ELECTIONS / VENTURA COUNCIL : Two Novices Become First Candidates to Declare
The campaign for three Ventura City Council seats began taking shape Tuesday as two political novices announced plans to seek election to the panel in November.
Stephen L. Hartmann and John S. Jones said Tuesday that they will run. But neither would say from what political interests they expect to solicit the most support.
Hartmann, 32, is a marketing consultant who was the Ventura city publicist for five years before moving in April, 1994, to a similar position with an Oxnard-based health products company.
“It may sound cliche, but [I’m running] to try to make a change and try to put things back on track,” Hartmann said.
Jones, 34, works as quality assurance technician for a Ventura-area software firm.
“I’ll be very open to listening to the residents of Ventura,” he said.
With five months until the November election, Hartmann and Jones are the first candidates to declare their candidacies for three seats held by Mayor Tom Buford and Councilmen Jack Tingstrom and Gregory L. Carson.
Buford has said he will not seek another term, and Carson said he is still considering whether to run. Tingstrom said he will run, but has not yet announced for reelection.
The council has been split for years over growth issues, with the current majority repeatedly backing business and development proposals.
Of the two candidates, Hartmann was most critical of recent council decisions. He opposes plans to rebate taxes to developers and possible construction of a taxpayer-supported professional baseball stadium that could cost $15 million.
Jones said he supports the council’s decision last week to return as much as $20 million to owners of the Buenaventura Mall if they expand the shopping center by about two-thirds. He would place the stadium issue on the ballot for voters to decide.

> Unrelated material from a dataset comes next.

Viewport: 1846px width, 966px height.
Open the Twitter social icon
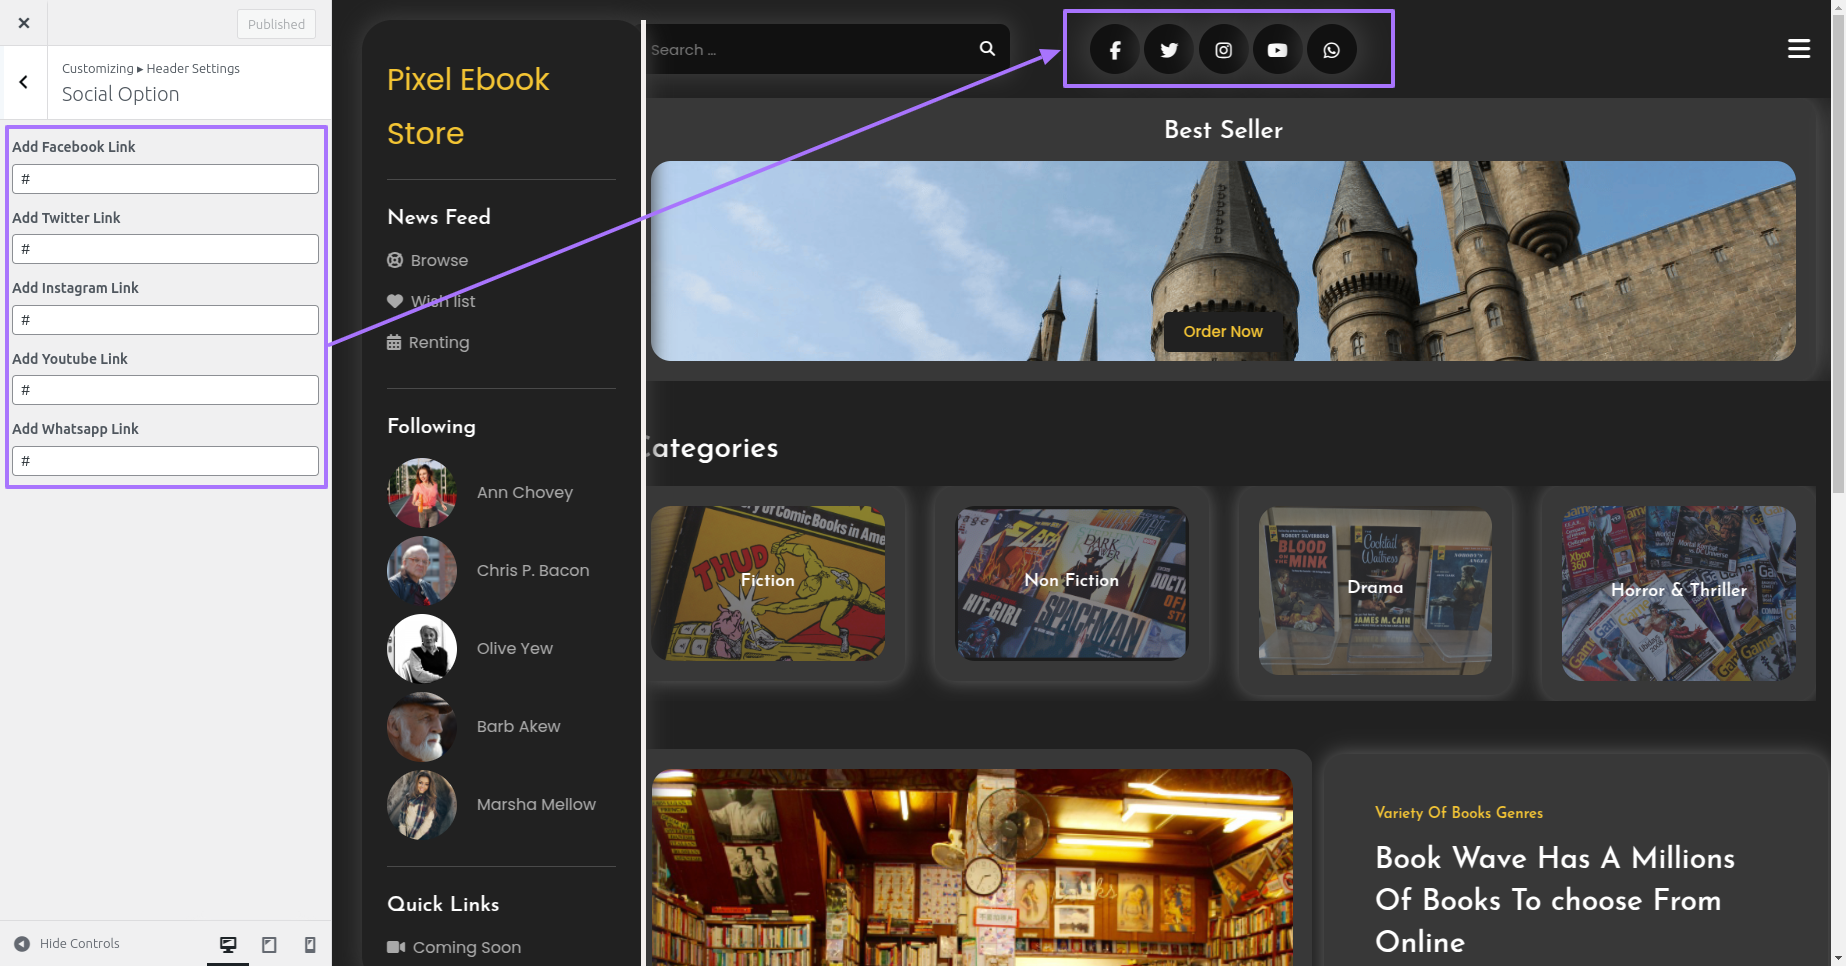point(1168,50)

On one key fall issue, however, Jones would buck pro-business council members. He supports each of two measures to preserve farmland from construction.
Hartmann said he was not very familiar with the so-called “greenbelt initiative” that has already qualified for the November ballot, or a measure being circulated that would patch legal holes in the first. He said he has no position so far.

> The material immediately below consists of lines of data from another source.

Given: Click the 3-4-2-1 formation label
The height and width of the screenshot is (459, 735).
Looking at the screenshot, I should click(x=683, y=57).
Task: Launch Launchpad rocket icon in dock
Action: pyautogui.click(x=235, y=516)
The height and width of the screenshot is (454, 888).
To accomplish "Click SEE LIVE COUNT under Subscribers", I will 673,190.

Hartmann attended Nordhoff and Ventura high schools. The son of an Ojai school administrator, he spent his childhood in the Ojai Valley and west Ventura.

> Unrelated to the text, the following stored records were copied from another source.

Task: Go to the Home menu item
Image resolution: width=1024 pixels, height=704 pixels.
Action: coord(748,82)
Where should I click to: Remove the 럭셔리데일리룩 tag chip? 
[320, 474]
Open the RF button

Following his high school graduation, Hartmann served in the Navy, working as a journalist aboard a guided missile cruiser based in Hawaii. He said he graduated from college in 1985 with a degree in journalism.
He worked as the marketing director for the city of Ventura for five years and supervised public relations for the $3.5-million reconstruction of the Ventura Pier.
Jones, who spent his boyhood on an upstate New York farm, has no college degree but has worked on computers for more than 15 years. He is employed by Elixir Technologies in the northern Ventura Avenue area.
Jones said he is most interested in rebuilding downtown Ventura, an ongoing effort strongly supported by the City Council.
He also said he wants to build houses and businesses in the portions of Ventura that are vacant, instead of pushing into the agricultural lands that surround the city. Jones said he already has signed the two farmland initiatives.
“I would rather see areas be redeveloped rather than building on farmland,” he said. “Once you’ve developed farmland, you can never go back.”
In a statement, Hartmann criticized the City Council for supporting tax-sharing plans with developers.
Projects such as a proposed oversized K mart on Victoria Avenue and the Buenaventura Mall expansion should not be approved at the expense of taxpayers, Hartmann said.
“It’s a shakedown,” Hartmann said of the tax-sharing deals. “The companies say, ‘Do this, or we won’t do that.’
“All these ideas being proposed by private developers are good ones, but they shouldn’t be gambling with taxpayers’ money,” Hartmann said. “It’s a worrisome trend.”
Jones, who lives on Dunning Street near the mall, said he supports the center’s expansion and the city’s rebate plan.
“There’s been a great deal of growth around the Oxnard area the last few years and not so much in Ventura,” he said. “With growth in business you do have additional sales tax and revenue coming in.”